There are several key steps HEOR professionals can take to respond to this changing environment.
Build an integrated evidence-planning strategy with both access and approval in mind. The comparator strategy, patient-relevant endpoints and patient-reported outcomes, and plans for long-term follow-up will need to facilitate robust evidence generation. Where data are immature, extrapolation should be clinically anchored, transparently tested, and complemented where possible by fit-for-purpose RWD from comparable patient populations to strengthen external validity and reduce uncertainty.
Strengthen value demonstration for decision makers. Greater pricing and reimbursement scrutiny will put pressure on HEOR teams to quantify incremental health benefits alongside healthcare resource-use offsets, comparator and downstream treatment cost savings, and affordability and budget impact. Where credible, the value case should also capture broader elements such as productivity, caregiver quality of life, environmental impacts, and other societal benefits, reflecting the continued expansion of value assessment frameworks beyond traditional clinical and cost-effectiveness metrics.
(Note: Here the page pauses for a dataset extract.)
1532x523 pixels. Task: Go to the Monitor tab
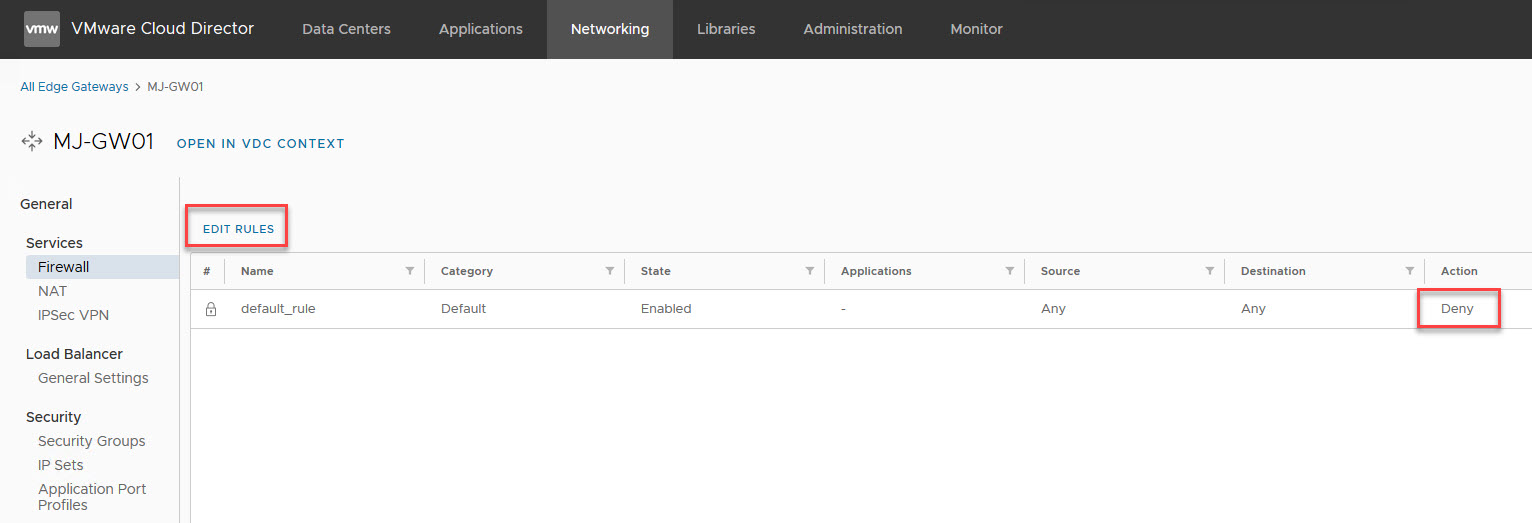pos(976,29)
Minimize uncertainty in long-term benefits by designing postlaunch evidence gathering from the outset. Where randomized controls are not feasible (for example, advanced therapy medicinal products for rare diseases), natural history studies and other external comparator approaches may be required. These must be methodologically rigorous and supported by fit-for-purpose data infrastructure. Post launch, HEOR teams can further shape long-term data collection (eg, durability extrapolation, registry strategy), and guide managed access or outcomes-based agreements by clearly defining the target population, clinically meaningful outcomes, assessment timing, data sources, governance, and the economic consequences of success or failure.
Test pricing and launch sequencing scenarios. HEOR teams should continue to assess price potential and willingness to pay for the product’s target markets through comprehensive economic modeling, particularly considering the additional complexities of launch sequencing in the MFN era. By comparing the projected commercial opportunities and associated risks of different launch sequence scenarios, HEOR professionals can inform decisions about optimal launch sequences.
Conclusion
The anticipated convergence of pricing responses to MFN has the potential to become a self-reinforcing feedback loop in which decisions in one market ripple through reference baskets and revision cycles to affect affordability, access, and incentives for innovation elsewhere.
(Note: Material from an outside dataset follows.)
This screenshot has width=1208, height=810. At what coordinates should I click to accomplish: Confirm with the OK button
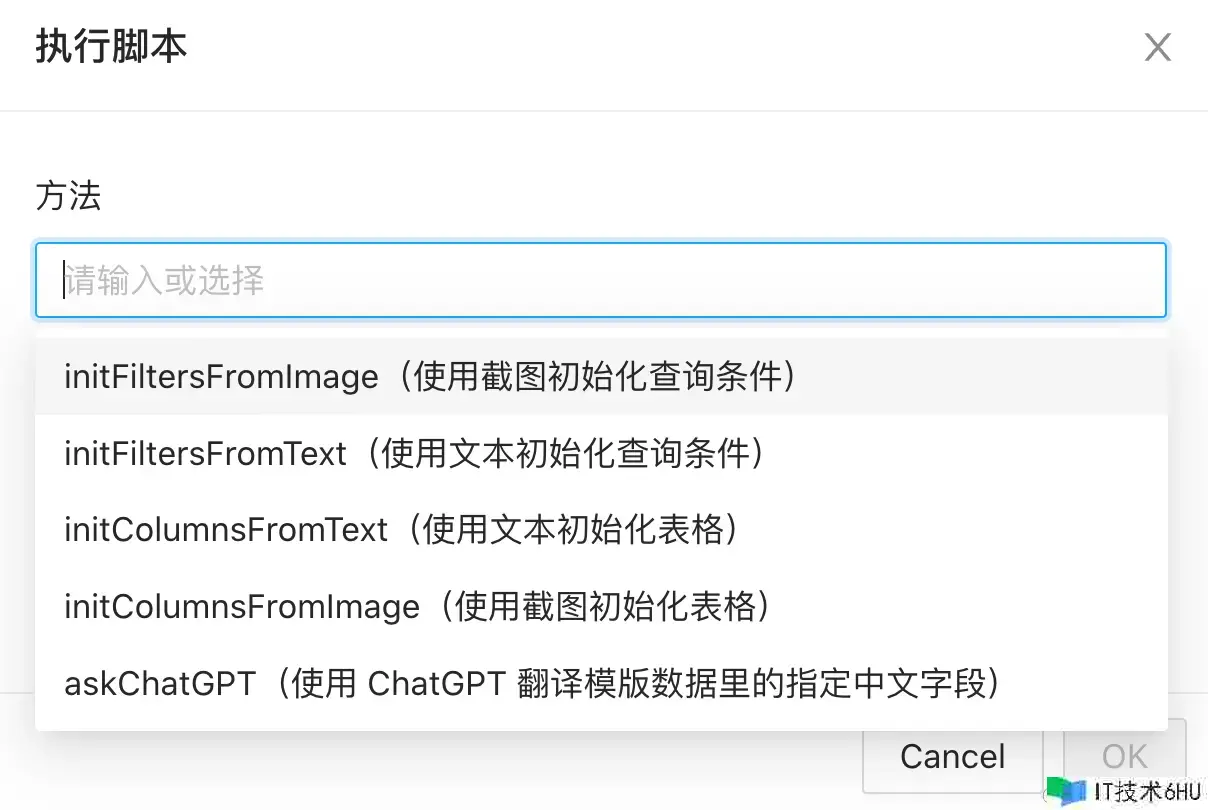[x=1125, y=756]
The near-term impact of MFN remains difficult to predict. Manufacturers should be prepared to take steps to reduce payer uncertainty and defend product value.
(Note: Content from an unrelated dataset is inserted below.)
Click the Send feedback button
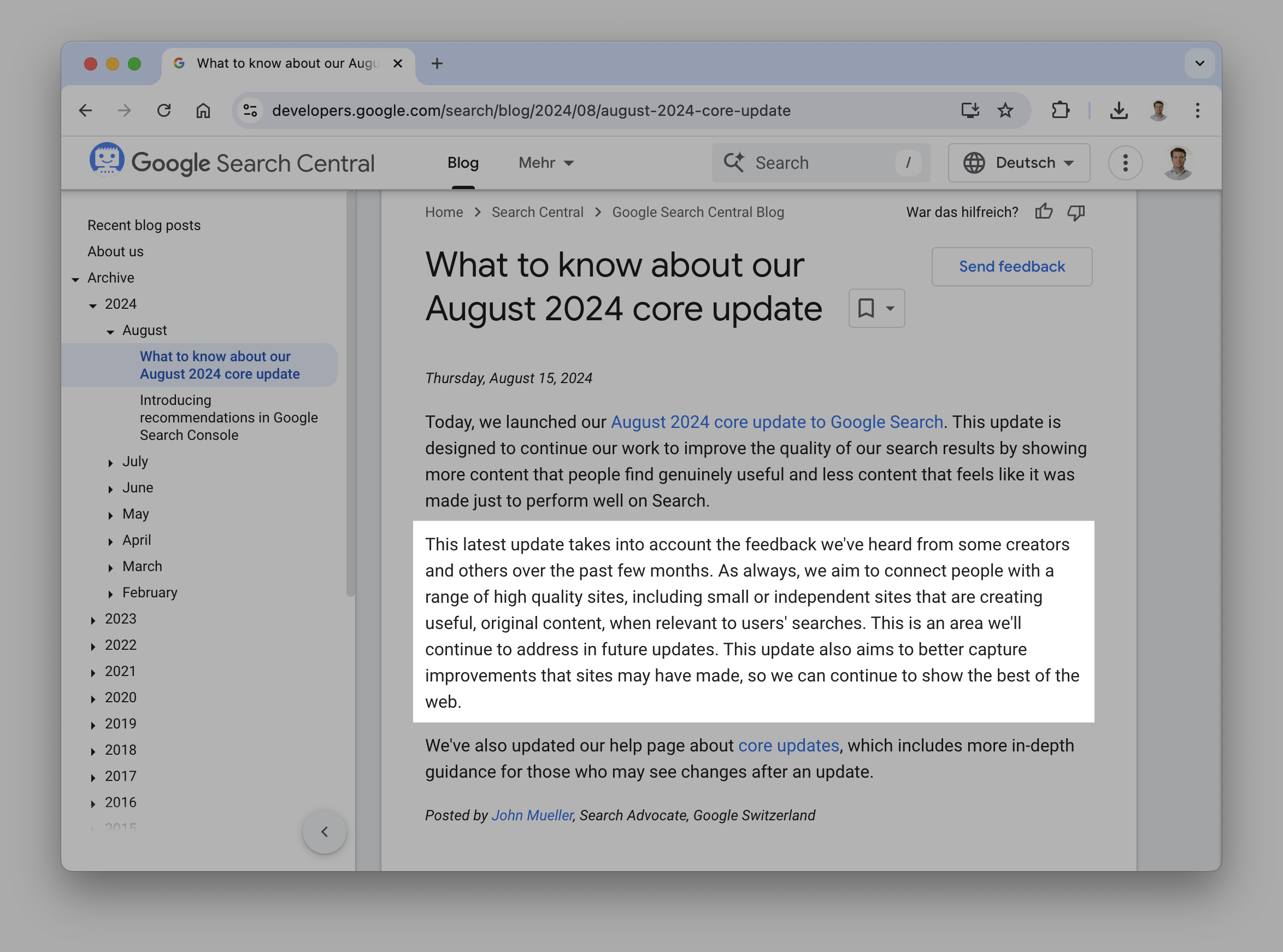Viewport: 1283px width, 952px height. [1011, 267]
Manufacturers and HEOR teams should also expand stakeholder engagement and prepare for more HTA-like value expectations in the United States, including expectations related to product value in terms of broader societal and caregiver impacts where relevant. The downstream effects of CMS models, adoption of confidential net pricing, and further shifts in launch timing or market-entry decisions driven by cross-country price referencing will be top of mind for all manufacturers.
Disclaimer:
The information provided in this article does not constitute legal advice. Cencora, Inc., strongly encourages readers to review available information related to the topics discussed and rely on their own experience and expertise in making decisions related thereto.